Des manifestants pour une ville ouverte à tous à Genève. [Salvatore Di Nolfi - Keystone]
Des manifestants pour une ville ouverte à tous à Genève. [Salvatore Di Nolfi - Keystone]
Quelque 2000 personnes ont manifesté samedi après-midi à Genève pour une ville ouverte à tous. Elles ont dénoncé la spéculation immobilière, l'embourgeoisement du centre-ville, l'absence de lieux alternatifs mais aussi l'exclusion des migrants.

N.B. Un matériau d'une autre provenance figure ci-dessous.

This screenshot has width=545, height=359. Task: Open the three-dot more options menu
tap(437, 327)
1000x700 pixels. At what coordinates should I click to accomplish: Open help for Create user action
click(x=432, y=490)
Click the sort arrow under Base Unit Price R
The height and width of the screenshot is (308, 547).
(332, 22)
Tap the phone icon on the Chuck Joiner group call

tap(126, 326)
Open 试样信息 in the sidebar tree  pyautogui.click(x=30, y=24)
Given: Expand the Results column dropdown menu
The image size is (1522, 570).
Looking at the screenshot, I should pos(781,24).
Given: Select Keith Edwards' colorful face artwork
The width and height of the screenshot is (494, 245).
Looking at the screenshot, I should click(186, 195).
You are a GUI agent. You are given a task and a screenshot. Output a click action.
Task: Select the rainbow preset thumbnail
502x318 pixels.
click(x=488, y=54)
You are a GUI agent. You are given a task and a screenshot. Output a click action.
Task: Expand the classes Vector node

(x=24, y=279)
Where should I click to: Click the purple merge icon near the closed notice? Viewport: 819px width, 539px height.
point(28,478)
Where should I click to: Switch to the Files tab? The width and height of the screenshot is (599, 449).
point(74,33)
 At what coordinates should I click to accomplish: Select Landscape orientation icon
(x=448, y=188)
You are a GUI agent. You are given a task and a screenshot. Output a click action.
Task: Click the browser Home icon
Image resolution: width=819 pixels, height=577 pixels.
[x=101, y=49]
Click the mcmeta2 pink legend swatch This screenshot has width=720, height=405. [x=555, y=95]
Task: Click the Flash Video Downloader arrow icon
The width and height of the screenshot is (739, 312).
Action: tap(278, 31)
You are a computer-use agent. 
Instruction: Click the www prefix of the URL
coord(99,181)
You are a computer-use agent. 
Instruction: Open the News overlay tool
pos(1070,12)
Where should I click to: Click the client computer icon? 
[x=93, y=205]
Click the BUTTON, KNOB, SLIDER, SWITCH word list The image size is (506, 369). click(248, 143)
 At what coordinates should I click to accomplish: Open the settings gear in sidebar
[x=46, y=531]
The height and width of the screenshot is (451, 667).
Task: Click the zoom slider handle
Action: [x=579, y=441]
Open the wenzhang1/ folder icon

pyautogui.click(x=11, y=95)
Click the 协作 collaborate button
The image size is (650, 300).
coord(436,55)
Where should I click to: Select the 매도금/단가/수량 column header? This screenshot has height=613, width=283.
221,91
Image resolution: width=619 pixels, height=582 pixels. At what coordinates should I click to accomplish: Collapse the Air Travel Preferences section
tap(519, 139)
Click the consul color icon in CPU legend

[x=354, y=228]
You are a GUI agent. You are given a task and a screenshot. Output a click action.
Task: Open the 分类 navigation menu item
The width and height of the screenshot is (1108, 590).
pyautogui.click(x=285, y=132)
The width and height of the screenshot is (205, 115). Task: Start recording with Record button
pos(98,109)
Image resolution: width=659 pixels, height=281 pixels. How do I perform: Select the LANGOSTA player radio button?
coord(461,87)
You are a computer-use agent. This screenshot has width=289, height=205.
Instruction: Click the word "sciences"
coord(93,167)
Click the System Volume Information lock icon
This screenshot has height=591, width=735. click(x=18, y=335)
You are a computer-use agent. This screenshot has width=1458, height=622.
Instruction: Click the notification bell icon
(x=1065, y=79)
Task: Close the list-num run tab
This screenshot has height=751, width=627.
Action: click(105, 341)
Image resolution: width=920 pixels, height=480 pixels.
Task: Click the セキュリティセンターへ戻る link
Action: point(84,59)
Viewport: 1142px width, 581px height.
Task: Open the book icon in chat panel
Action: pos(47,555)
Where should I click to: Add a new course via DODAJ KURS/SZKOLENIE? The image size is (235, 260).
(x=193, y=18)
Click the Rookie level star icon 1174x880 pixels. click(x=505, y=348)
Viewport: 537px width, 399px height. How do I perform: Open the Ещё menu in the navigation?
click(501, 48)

Plus de 30 organisations ont appelé à manifester. "Cette ville nous est enlevée peu à peu", a déclaré Pablo Cruchon, secrétaire général de Solidarités, avant le départ du cortège. Et de mettre en cause les logiques spéculatives et la répression de l'Etat. Selon lui, le combat pour se réapproprier la ville passe par la contestation de la propriété privée et l'occupation d'un maximum de lieux.

Fumigènes de couleur

Très compact et bruyant, le cortège est parti de la rue du Mont-Blanc pour rejoindre le centre alternatif de l'Usine. De nombreux jeunes y ont pris part, surtout en tête où ils étaient habillés en noir, une partie du visage cachée par un foulard. Des fumigènes de couleur ont été allumés pendant tout le parcours.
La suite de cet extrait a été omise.